» **PROBLEM STATEMENT**
Reproduce only the stretch of entries below that begins at the first line and ends at the line holding "Open DOC-0043 Truthful and Accuracy Statement".

» **DATA FOR PROCESSING**
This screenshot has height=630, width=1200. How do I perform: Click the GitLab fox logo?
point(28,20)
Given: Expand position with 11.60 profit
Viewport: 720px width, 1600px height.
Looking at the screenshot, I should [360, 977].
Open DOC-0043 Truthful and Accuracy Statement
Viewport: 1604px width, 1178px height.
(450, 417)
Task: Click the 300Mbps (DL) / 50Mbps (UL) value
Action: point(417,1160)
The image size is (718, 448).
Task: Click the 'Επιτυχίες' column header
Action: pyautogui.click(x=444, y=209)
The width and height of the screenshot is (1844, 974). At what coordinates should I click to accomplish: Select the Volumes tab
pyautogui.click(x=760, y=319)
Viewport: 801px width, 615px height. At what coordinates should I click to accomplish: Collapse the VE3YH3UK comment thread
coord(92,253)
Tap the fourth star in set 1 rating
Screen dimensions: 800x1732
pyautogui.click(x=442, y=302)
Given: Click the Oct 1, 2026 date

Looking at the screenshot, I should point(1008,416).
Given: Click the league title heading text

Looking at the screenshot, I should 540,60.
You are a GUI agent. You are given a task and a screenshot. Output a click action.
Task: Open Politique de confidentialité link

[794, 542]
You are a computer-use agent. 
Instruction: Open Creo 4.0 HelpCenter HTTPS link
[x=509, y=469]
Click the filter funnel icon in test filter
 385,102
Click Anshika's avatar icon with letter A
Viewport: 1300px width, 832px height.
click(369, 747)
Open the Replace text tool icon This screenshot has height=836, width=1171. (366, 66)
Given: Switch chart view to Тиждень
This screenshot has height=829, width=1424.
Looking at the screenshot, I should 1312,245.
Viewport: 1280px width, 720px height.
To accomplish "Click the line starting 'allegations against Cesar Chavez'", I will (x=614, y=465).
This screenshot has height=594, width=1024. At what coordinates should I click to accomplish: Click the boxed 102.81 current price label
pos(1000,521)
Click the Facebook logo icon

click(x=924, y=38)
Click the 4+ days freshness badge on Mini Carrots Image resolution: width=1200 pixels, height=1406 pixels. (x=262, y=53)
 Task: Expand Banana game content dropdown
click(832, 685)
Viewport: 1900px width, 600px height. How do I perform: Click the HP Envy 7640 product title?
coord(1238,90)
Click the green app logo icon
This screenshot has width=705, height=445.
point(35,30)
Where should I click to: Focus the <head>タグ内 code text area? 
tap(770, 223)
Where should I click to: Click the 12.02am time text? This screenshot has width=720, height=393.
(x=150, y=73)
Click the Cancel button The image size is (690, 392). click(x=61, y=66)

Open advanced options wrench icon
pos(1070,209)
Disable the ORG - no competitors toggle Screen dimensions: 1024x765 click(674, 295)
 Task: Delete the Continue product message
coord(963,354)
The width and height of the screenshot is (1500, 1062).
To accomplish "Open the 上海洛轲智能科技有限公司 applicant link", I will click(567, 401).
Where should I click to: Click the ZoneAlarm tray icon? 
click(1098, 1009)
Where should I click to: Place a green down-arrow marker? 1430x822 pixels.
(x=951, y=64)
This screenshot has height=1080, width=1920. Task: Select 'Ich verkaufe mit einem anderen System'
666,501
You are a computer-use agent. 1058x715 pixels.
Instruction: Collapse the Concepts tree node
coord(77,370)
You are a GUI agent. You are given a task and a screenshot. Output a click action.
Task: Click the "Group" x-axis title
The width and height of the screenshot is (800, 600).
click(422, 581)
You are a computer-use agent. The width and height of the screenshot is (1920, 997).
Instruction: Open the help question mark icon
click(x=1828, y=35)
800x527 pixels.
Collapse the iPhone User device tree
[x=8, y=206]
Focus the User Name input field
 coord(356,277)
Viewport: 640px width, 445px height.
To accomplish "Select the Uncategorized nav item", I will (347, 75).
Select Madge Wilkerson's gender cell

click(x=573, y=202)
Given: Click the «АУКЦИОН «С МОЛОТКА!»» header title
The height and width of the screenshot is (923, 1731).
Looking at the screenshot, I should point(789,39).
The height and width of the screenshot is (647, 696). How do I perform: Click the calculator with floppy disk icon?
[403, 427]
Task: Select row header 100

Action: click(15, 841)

» **OUTPUT FOR THIS TASK**
This screenshot has height=630, width=1200. How do I perform: Click the GitLab fox logo?
point(28,20)
Given: Expand position with 11.60 profit
Viewport: 720px width, 1600px height.
Looking at the screenshot, I should [360, 977].
Open DOC-0043 Truthful and Accuracy Statement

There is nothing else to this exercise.